Living with the everyday life of digital archives: The techno-social ambulations of 3… or more… online archives.

This is fundamentally a paper about the movement of techno-socialobjects which we call digital archives.  It is about the effects of those movements considered transversally.    The Center for Digital Discourse and Culture hosts several archives that are changing, becoming, and revising the relations between themselves, their users, and other communities. The archives that we host are to some people  unknown, but to others world reknowned. They include the Feminist  Theory Online archive, the Situationists International Online Archive , the April16archive, a mirror of The  Marxist Archive, and a mirror of the the  Bureau of Public Secrets. Those are just the more major archives   These archives are in part alive and in part dead, some are constantly updated and upgraded by their communities, others have not been  updated for ages. However the knowledge and meanings of these  archives construct relations to moving beings and their artifacts. This paper attempts to tell some of the stories of time, place, and movement of these archives within and through the beings and artifacts  in which they become embedded.  In doing that, the paper describes the  everyday life of the archives themselves as they are ambulant in  everyday life.

Using short narratives, this paper center several events and relationships that changed the archives and mobilized them in some relation to everyday life.
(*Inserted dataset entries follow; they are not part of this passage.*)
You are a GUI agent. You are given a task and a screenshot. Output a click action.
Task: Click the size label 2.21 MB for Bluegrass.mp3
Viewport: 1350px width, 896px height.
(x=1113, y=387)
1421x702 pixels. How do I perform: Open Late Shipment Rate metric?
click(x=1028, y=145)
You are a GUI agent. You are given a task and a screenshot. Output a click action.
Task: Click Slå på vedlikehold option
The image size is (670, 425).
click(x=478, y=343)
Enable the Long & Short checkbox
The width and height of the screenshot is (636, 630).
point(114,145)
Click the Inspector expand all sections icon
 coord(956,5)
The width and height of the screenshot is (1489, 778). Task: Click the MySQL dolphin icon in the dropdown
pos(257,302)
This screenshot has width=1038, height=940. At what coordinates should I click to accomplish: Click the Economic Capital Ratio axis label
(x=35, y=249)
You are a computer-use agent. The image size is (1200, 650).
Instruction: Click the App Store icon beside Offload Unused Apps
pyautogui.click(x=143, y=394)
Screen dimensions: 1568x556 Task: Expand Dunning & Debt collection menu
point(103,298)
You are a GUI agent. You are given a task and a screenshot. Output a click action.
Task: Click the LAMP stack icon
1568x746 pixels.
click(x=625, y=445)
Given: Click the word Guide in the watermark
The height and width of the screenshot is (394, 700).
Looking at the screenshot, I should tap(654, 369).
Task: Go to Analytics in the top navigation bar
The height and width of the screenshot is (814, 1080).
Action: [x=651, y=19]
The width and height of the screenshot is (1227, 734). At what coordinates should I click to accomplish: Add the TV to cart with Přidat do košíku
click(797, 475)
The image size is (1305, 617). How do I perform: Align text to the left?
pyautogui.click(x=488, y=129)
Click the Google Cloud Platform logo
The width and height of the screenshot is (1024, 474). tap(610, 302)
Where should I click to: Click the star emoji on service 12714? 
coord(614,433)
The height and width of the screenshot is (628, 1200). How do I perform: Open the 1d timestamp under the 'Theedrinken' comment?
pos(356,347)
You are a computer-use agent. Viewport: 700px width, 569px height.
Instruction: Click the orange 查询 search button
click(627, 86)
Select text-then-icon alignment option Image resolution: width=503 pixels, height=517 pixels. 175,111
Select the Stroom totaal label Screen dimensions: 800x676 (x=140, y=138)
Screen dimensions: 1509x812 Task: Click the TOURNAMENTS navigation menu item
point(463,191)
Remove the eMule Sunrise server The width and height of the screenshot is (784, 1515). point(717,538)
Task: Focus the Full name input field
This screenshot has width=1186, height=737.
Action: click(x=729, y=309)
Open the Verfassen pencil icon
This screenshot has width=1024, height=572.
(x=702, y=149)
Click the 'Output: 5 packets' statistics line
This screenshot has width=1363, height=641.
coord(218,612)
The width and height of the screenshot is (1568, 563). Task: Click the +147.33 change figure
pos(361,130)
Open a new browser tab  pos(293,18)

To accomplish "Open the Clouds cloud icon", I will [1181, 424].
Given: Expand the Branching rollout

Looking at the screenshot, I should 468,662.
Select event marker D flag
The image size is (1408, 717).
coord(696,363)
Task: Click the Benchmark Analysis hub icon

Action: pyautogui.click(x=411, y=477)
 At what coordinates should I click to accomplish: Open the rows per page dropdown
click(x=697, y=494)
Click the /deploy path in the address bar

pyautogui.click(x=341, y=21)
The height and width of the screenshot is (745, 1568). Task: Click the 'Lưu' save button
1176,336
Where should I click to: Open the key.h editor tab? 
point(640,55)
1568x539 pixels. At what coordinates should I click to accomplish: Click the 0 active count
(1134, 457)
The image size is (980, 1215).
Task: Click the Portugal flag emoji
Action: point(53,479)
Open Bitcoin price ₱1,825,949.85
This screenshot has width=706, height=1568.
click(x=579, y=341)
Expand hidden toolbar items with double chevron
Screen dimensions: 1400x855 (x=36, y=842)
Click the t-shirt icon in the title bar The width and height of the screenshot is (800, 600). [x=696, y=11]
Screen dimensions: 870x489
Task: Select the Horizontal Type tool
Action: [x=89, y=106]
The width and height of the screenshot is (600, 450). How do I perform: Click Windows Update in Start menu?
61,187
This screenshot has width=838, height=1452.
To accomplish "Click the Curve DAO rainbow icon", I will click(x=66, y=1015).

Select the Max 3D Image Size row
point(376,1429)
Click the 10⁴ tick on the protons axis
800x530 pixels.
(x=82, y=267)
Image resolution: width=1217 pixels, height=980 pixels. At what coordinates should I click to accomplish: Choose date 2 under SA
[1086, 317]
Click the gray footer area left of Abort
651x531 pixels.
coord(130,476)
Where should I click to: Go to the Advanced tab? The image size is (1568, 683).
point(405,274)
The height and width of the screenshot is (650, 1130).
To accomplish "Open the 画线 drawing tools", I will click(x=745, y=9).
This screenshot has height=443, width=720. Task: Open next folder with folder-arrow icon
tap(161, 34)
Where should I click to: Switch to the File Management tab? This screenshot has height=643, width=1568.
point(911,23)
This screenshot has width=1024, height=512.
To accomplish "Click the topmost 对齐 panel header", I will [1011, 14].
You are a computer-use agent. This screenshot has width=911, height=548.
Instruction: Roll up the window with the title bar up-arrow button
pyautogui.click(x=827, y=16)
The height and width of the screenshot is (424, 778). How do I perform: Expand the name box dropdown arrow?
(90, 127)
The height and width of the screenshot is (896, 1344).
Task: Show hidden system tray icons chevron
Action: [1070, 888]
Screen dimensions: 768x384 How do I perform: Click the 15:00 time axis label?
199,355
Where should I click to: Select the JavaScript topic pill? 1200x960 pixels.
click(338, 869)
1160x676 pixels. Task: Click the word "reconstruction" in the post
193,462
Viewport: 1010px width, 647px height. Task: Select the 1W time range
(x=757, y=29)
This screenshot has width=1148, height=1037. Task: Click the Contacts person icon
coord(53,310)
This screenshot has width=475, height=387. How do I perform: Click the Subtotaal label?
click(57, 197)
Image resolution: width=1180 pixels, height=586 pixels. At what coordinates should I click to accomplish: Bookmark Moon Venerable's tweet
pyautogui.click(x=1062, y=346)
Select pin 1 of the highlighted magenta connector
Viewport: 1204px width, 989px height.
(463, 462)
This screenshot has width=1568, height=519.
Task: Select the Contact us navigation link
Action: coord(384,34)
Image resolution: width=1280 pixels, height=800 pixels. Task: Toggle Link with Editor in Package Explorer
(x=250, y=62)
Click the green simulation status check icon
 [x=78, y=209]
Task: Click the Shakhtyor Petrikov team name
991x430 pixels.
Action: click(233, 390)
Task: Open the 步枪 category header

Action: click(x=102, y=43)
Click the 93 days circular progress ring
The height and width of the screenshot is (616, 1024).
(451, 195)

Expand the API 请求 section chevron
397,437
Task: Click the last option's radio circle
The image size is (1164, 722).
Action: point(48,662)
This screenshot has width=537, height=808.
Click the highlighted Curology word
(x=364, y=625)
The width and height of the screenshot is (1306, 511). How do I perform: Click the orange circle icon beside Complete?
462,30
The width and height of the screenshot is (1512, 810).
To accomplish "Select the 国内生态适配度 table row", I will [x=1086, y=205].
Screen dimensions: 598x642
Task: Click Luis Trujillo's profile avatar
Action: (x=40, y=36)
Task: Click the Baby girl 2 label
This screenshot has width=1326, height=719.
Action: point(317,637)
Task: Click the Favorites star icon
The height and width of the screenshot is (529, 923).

The stories used will deal with the ambulations of the Marxists archive in 2007 when it was attacked by computers in China, the movements of Feminist theory websites as it becomes embedded in and migrates through textbooks and academic papers  becoming something new, while remaining unchanged, the Tragedy of  April16archive and its relationship to the Northern Illinois  University shooting, and possibly the trials and tribulations of  Situationists International and the Bureau of Public Secrets in  relation to their original print existences.

Through telling the stories of these techno-social ambulants as archives in everyday life, I hope to show their movements and embeddedness in everyday life; their capacity for change and becoming  in relation to all varieties of institutions and communities, from  local users to nation states and to show how their existence allows  for a transversal analysis of cultural relations in relation to the  archives as they migrate through and among those institutions and  communities.